A survey from CareerBuilder asked employers to identify some of the most common ways that bad hires impacted their organizations more broadly. Their responses are revealing.
- Productivity: 36% said bad hires led to less productivity for the business as a whole.
- Quality: 33% of respondents said that bad hires compromise the quality of the organization’s work.
- Morale: 31% of respondents said that bad hires had a negative impact on employee morale.
- Replacement: 30% of respondents said that bad hires resulted in lost time and money–both spent recruiting and training their eventual replacements. Gallup says the cost to replace workers who quit is usually anywhere from one-half to two times the workers’ salary.
- Reputation: It is perhaps most difficult to put a number on the cost to your reputation of rude sales associates, production workers who miss deadlines, or managers who misrepresent your business to prospective partners. Indeed, you may never know how many opportunities, prospective leads, or repeat customers might have been lost as a consequence of your bad hire’s actions or inaction.
Naturally, you can see how these figures might be difficult to quantify. You might not even realize some of these things are happening. But you can probably see how it can all add up, how a single bad hire in a mid-level position could end up costing your business tens or even hundreds of thousands of dollars.

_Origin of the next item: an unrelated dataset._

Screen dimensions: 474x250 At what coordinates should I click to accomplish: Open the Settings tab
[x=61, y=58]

Worse yet, you can perhaps extrapolate the impact that a flawed hiring system might have on the viability of your business writ large.
How do bad hires happen?
According to CareerBuilder, one of the common themes for companies with inconsistent hiring outcomes is a preponderance of subjectivity in the recruitment process. We’re all familiar with those good old fashioned interview questions: Where do you see yourself in five years? What would you describe as your biggest weakness?

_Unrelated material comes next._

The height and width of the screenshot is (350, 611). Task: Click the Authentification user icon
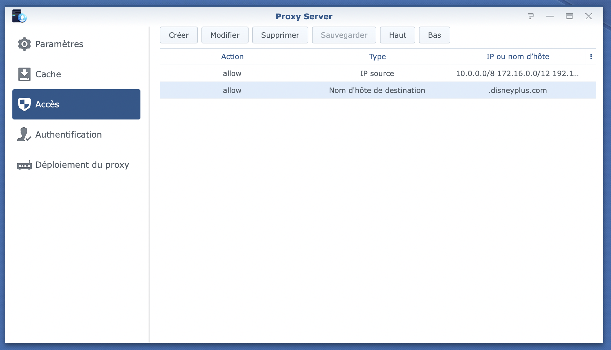click(24, 135)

Naturally, a candidate who has been on a few interviews will be prepared to respond to these cliched questions with canned answers. More problematically, these answers will tell you very little about the candidate’s work habits, team building skills, leadership traits, etc.
This is just one of the reasons that we’ve worked at SuccessPortraits to create meaningful diagnostic tools aimed at reducing the role of subjectivity in the hiring process. Our workplace assessment tools score prospective employees on 19 distinct traits that, taken together, paint a portrait of potential compatibility.
Our testing instruments don’t assess employees based on whether we believe they are qualified for your job. SuccessPortraits simply provides an objective way of understanding more deeply who your potential hires are, how they work, and whether they are a good fit for your company, culture, and the future.
What you do with that information, and how much capital your company saves on hiring, is up to you.